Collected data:
────────

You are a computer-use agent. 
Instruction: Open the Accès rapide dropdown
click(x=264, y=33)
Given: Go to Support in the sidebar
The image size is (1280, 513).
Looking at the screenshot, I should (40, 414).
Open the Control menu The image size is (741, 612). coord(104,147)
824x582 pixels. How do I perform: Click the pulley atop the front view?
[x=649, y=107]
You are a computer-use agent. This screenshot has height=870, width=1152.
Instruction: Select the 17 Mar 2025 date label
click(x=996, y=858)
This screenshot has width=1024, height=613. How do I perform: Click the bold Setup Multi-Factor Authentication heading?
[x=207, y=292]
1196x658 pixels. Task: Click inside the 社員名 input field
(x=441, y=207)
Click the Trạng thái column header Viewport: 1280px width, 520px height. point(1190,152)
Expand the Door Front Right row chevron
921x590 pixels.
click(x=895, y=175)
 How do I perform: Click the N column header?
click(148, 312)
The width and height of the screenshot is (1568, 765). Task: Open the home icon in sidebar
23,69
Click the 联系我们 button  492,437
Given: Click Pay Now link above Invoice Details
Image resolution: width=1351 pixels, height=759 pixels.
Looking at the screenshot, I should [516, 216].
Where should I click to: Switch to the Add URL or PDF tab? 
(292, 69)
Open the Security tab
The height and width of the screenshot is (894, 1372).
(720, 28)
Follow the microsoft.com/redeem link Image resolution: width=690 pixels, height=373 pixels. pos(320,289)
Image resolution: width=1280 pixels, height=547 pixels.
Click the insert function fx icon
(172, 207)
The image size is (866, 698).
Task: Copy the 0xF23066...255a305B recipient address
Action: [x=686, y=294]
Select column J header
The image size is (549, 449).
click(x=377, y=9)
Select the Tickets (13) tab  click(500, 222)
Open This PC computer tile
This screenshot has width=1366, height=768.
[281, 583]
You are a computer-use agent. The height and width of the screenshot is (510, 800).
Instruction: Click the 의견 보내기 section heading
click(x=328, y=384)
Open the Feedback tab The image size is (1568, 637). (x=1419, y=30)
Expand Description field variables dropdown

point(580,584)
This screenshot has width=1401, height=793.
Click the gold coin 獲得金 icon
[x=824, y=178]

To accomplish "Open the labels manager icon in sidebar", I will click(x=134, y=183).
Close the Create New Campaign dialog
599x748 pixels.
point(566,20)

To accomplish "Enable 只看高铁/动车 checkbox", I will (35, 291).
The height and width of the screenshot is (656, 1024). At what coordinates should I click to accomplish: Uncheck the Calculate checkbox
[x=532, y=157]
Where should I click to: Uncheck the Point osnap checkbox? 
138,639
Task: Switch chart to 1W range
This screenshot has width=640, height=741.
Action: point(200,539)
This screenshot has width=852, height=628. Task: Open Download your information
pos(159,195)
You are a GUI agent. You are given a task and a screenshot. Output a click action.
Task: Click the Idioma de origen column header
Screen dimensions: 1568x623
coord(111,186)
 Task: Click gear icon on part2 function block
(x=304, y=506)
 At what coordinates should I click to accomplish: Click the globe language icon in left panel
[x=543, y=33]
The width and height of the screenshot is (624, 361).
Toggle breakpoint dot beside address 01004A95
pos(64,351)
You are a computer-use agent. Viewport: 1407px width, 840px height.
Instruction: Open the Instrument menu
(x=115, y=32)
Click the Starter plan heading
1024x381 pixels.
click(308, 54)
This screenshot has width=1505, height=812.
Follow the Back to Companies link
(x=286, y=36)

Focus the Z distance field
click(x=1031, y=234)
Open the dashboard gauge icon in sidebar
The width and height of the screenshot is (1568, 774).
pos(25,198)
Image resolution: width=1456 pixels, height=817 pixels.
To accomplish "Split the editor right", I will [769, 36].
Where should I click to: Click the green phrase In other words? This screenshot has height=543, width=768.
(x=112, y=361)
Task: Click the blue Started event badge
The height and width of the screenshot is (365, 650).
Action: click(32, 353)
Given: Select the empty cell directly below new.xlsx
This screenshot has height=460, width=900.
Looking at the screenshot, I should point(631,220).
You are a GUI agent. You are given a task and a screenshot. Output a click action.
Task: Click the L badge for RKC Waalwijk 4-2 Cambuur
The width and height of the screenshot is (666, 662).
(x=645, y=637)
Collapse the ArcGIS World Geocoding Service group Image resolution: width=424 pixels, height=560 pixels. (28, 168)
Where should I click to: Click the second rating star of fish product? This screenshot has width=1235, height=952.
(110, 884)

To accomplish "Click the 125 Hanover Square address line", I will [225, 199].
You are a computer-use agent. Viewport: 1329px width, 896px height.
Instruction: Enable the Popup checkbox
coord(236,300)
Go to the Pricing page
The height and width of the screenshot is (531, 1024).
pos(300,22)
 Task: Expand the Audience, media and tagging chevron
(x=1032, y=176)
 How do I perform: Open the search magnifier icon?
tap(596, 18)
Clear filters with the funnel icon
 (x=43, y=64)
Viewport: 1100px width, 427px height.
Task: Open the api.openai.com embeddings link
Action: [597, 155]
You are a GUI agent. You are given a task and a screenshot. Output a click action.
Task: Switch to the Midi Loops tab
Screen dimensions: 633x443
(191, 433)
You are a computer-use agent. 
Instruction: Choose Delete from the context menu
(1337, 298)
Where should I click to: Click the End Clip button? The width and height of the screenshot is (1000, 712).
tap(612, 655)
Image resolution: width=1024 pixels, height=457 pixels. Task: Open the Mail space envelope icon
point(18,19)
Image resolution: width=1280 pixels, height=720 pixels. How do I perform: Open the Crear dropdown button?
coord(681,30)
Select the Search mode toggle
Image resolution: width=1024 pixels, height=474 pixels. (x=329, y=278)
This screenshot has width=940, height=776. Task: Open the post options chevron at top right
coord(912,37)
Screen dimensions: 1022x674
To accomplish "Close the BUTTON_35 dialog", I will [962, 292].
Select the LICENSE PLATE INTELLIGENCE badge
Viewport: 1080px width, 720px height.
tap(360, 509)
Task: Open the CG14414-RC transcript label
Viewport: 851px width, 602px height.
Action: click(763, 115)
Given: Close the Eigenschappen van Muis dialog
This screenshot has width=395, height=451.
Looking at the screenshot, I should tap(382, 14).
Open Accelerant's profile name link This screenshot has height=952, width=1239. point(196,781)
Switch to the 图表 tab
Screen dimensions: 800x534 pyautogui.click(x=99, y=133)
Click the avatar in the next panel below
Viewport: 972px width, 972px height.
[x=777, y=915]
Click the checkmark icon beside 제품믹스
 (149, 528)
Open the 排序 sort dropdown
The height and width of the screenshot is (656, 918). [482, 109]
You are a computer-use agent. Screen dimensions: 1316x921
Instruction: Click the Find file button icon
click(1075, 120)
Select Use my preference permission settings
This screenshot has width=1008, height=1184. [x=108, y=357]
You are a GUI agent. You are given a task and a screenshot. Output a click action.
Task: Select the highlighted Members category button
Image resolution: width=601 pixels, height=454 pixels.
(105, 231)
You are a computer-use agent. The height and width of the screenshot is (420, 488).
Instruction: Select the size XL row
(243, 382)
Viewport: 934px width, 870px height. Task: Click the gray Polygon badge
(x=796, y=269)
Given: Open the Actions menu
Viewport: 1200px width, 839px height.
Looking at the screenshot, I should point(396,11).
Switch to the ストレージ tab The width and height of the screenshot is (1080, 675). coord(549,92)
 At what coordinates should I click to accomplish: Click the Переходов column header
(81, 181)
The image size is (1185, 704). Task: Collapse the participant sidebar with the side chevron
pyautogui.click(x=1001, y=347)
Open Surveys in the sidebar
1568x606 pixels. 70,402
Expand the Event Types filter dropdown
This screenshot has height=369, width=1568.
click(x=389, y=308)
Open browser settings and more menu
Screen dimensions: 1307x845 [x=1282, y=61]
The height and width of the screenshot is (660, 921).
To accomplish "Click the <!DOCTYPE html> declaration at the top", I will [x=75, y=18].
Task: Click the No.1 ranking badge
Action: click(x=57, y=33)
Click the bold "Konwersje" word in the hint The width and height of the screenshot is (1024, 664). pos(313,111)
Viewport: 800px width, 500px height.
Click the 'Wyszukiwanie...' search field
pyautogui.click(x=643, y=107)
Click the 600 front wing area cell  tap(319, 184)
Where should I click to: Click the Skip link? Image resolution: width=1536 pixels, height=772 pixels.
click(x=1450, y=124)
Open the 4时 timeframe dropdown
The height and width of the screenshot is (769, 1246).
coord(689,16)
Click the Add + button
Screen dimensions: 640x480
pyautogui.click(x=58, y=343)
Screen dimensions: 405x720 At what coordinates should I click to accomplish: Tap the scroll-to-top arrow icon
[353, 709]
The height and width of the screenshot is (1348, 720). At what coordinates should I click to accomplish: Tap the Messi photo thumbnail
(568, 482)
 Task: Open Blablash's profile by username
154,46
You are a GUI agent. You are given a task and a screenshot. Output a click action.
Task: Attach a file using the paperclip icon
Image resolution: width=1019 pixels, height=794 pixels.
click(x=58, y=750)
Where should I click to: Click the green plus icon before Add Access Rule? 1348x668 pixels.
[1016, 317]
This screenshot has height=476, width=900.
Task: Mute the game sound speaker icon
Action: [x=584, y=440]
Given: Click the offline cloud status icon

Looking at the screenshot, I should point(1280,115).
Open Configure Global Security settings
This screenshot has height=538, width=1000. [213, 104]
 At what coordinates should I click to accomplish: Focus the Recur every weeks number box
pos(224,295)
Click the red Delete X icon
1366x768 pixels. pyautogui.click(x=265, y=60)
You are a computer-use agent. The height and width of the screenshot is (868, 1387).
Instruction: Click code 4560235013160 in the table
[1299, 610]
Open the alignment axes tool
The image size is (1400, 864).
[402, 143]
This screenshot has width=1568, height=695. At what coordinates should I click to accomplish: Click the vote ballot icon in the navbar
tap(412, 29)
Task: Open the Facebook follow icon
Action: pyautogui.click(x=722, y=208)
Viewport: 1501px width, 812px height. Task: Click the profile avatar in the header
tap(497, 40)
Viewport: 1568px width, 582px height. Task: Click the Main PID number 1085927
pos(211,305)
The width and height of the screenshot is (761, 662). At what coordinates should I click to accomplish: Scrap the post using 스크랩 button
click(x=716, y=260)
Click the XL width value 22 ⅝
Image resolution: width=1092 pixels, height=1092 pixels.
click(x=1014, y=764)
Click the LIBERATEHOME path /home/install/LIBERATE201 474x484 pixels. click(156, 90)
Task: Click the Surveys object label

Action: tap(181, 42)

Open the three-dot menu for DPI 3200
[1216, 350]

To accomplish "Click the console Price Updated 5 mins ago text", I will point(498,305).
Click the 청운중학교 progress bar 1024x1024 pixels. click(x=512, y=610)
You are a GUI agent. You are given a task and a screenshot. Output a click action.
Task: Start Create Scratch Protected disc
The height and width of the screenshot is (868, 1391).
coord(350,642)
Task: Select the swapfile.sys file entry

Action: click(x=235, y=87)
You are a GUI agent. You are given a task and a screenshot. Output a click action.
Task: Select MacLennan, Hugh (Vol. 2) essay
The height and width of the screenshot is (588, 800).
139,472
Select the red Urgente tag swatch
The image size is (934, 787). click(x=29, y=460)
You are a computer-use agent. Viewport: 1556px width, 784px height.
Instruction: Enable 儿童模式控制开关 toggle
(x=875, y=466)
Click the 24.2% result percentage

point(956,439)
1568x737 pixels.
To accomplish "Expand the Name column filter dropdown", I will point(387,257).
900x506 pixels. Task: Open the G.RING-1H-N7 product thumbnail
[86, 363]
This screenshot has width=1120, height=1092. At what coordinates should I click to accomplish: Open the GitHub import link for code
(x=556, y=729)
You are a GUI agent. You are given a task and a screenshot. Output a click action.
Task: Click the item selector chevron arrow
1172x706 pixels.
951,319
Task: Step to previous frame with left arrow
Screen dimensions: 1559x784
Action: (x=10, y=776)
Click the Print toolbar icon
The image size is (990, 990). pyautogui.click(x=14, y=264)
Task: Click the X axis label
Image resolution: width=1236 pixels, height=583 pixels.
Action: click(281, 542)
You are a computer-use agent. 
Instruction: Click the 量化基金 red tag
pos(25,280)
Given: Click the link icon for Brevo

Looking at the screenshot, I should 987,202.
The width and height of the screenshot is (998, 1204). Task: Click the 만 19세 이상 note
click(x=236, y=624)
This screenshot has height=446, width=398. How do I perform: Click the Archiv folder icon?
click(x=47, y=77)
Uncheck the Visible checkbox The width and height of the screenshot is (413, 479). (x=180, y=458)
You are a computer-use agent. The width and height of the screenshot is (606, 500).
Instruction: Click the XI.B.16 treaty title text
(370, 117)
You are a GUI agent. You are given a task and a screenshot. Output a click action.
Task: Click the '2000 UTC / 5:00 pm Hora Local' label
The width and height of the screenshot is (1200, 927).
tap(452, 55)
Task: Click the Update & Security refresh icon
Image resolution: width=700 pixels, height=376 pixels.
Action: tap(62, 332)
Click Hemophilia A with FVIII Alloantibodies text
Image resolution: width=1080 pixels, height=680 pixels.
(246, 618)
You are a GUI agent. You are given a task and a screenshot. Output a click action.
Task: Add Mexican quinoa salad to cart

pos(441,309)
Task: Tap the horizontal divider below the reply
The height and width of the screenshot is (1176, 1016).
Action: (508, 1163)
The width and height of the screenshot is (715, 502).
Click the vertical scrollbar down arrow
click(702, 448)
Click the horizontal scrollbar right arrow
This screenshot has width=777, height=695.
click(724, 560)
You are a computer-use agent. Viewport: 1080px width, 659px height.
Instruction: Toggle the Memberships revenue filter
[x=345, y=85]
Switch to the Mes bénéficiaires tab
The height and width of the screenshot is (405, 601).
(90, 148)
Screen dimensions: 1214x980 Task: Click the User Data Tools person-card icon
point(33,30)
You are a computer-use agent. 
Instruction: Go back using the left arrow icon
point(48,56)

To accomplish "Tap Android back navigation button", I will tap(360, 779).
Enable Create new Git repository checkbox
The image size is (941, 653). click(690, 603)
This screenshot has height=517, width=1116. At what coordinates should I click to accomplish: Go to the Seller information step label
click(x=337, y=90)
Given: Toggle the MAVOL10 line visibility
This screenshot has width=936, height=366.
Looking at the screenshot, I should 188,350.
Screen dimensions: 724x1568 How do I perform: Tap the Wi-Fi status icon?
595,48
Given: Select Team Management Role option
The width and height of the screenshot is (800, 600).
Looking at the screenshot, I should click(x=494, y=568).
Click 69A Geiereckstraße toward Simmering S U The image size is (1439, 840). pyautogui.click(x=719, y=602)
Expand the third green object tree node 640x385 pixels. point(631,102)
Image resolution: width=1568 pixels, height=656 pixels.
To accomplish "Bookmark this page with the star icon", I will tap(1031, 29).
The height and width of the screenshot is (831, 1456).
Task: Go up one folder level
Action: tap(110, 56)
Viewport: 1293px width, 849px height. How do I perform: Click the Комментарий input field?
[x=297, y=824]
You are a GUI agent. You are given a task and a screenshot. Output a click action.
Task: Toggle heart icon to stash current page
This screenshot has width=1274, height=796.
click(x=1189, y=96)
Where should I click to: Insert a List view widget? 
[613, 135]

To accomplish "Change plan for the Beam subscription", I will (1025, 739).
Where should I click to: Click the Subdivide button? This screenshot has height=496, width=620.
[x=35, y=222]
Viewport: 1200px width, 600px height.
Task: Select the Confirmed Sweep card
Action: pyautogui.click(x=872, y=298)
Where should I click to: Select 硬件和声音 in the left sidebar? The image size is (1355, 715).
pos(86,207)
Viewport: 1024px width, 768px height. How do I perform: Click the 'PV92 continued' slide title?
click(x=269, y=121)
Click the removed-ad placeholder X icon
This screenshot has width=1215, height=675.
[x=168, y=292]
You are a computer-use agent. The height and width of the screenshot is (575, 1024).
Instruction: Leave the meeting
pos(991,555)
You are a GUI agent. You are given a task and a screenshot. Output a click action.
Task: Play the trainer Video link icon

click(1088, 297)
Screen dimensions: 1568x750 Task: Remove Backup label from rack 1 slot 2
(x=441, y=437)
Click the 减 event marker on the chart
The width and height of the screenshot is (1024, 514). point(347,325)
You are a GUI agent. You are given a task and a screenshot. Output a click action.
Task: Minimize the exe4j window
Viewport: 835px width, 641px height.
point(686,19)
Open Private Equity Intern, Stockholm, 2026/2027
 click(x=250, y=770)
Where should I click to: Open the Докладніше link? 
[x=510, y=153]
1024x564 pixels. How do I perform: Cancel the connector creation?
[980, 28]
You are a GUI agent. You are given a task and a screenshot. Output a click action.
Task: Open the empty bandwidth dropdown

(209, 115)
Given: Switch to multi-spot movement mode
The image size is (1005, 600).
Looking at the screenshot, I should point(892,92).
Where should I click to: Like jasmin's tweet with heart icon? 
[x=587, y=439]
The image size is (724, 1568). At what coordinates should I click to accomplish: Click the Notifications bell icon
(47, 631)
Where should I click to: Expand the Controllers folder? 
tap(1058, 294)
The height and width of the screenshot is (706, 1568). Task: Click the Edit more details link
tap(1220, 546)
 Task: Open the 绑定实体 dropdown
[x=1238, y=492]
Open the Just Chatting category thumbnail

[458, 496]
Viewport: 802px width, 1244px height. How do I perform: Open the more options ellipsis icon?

────────

PROBLEM DESCRIPTION: Among the entries above, identify all lines with "horizontal" and copy them.

ANSWER BOX:
Task: Tap the horizontal divider below the reply
Click the horizontal scrollbar right arrow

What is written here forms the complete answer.